Some of SALT’s classes include:

  • Hot Pilates – a heated, core-based, low-impact workout that also incorporates HIIT (high-intensity interval training). 
  • Heated and Unheated Vinyasa Flow – an accessible, candle-lit vinyasa (stringing yoga postures together, paired with breath work) class.
  • Hot Power Flow – a heated, more intense vinyasa class focusing on building heat, strength, flexibility and stamina.
  • Heated Pilates Barre – a total-body workout that includes mat work with low-impact bodyweight movements, as well as optional light free weights and pilates balls.
  • Hot 26 – 26 postures and two breathing exercises practiced in a heated and humid room (also known as Bikram yoga).
  • Hot Yoga Fusion – traditional Bikram yoga postures that also incorporate vinyasa style movement and flow.

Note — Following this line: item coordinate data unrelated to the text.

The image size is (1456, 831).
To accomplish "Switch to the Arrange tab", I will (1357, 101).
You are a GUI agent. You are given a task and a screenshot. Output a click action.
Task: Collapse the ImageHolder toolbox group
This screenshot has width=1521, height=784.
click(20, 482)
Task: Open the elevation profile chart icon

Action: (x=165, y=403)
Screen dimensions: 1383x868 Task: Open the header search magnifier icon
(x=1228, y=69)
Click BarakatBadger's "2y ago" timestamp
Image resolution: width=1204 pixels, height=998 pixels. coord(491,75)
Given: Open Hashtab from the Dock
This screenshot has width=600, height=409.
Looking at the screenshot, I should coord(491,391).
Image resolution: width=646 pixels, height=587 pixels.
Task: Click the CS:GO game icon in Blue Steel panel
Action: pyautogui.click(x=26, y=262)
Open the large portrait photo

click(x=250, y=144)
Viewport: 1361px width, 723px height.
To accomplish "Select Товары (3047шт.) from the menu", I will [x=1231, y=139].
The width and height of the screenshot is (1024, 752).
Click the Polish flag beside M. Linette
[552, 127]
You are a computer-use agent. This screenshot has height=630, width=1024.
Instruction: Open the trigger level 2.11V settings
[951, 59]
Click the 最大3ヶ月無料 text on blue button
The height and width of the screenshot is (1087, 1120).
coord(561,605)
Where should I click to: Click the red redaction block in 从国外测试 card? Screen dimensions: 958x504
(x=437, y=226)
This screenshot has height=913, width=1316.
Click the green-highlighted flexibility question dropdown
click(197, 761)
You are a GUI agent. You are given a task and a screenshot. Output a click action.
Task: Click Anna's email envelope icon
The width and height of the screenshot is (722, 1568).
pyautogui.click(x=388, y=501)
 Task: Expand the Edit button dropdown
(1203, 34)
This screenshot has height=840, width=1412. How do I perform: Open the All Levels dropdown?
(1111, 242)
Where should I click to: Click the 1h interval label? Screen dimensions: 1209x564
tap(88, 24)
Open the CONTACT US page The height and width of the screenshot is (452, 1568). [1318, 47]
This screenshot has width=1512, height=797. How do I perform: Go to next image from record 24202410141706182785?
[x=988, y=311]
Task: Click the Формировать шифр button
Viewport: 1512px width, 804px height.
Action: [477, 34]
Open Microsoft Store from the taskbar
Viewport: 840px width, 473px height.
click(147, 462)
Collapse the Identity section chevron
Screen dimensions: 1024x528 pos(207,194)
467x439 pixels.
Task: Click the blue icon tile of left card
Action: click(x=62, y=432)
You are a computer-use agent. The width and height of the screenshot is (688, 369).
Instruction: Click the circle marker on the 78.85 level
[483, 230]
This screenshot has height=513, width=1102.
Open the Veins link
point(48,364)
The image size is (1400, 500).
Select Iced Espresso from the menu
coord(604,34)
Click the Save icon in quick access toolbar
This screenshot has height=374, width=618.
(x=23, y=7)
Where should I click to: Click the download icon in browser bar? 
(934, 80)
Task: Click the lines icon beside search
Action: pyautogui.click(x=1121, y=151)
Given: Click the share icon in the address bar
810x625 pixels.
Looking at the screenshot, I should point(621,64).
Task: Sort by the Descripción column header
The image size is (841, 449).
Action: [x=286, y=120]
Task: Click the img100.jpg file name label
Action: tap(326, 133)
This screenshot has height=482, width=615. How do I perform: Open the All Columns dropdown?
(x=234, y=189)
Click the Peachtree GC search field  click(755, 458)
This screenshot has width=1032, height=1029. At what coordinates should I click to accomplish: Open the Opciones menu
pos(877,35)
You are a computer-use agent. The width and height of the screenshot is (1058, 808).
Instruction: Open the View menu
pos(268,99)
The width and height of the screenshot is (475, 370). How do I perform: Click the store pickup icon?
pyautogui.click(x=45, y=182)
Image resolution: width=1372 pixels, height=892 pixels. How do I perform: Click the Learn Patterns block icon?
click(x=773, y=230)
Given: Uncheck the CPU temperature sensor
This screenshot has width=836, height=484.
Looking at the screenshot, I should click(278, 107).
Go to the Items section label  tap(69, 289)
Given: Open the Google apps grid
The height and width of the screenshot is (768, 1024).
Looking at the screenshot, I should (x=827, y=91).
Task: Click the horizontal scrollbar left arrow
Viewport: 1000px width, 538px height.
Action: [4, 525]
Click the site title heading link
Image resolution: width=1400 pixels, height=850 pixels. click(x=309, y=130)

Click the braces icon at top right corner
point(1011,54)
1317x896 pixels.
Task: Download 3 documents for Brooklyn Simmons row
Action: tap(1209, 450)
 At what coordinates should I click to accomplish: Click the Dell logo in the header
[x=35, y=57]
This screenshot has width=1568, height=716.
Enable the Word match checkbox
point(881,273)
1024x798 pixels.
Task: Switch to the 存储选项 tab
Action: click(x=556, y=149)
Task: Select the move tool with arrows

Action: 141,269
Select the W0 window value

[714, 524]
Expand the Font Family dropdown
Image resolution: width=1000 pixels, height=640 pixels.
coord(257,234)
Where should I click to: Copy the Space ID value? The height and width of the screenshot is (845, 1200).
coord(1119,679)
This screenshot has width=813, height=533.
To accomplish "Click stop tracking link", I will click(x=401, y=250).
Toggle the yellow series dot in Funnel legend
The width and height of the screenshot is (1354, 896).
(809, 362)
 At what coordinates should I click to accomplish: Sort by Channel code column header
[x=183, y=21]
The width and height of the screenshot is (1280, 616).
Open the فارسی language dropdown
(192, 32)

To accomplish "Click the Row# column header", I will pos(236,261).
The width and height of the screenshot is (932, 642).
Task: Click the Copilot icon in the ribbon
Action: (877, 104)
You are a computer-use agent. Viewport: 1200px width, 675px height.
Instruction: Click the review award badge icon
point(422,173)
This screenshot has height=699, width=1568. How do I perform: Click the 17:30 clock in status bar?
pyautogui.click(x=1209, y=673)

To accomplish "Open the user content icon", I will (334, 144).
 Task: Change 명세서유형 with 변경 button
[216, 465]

These classes, Whalen said, are taught by the 16 different instructors on staff, depending on what their specialty is.

The studio owner said she will also host breathwork classes when back in Wausau, something she’s “evolved into because of accessibility.”

“Overall, I think the power of yoga and the power of the elevated state of mind you get from a workout is held in the breath itself,” she said. “I got to a point where I was like, ‘how can I strip this down?’”

Carissa Whalen said she took many aspects from California yoga studios and brought them into her space at SALT. Photo Courtesy of SALT

Whalen said she began to study breath more.

“I (found) all of this breath work is simulating a workout,” she said. “You’re laying on your back on your mat, and you’re entering this elevated buzzy state in your body, but you’re not having to move at all. It’s still releasing the same things in your brain and your body chemically that you would be if you were doing a five-mile run or a crazy hour-long HIIT workout.”

What it boils down to

Whether someone has been to SALT several times or is new to the yoga studio, Whalen said what it all comes down to is every person feeling “seen and appreciated for where you’re at.”

“We’re not like a workout community striving to get you somewhere, like give you bigger muscles or more cinched-in waistline… we don’t say that stuff,” she said. “We want you to come in and feel good right where you’re at in your body – no changes – just glorifying and giving gratitude and appreciating exactly where you’re standing right now, being fully present.”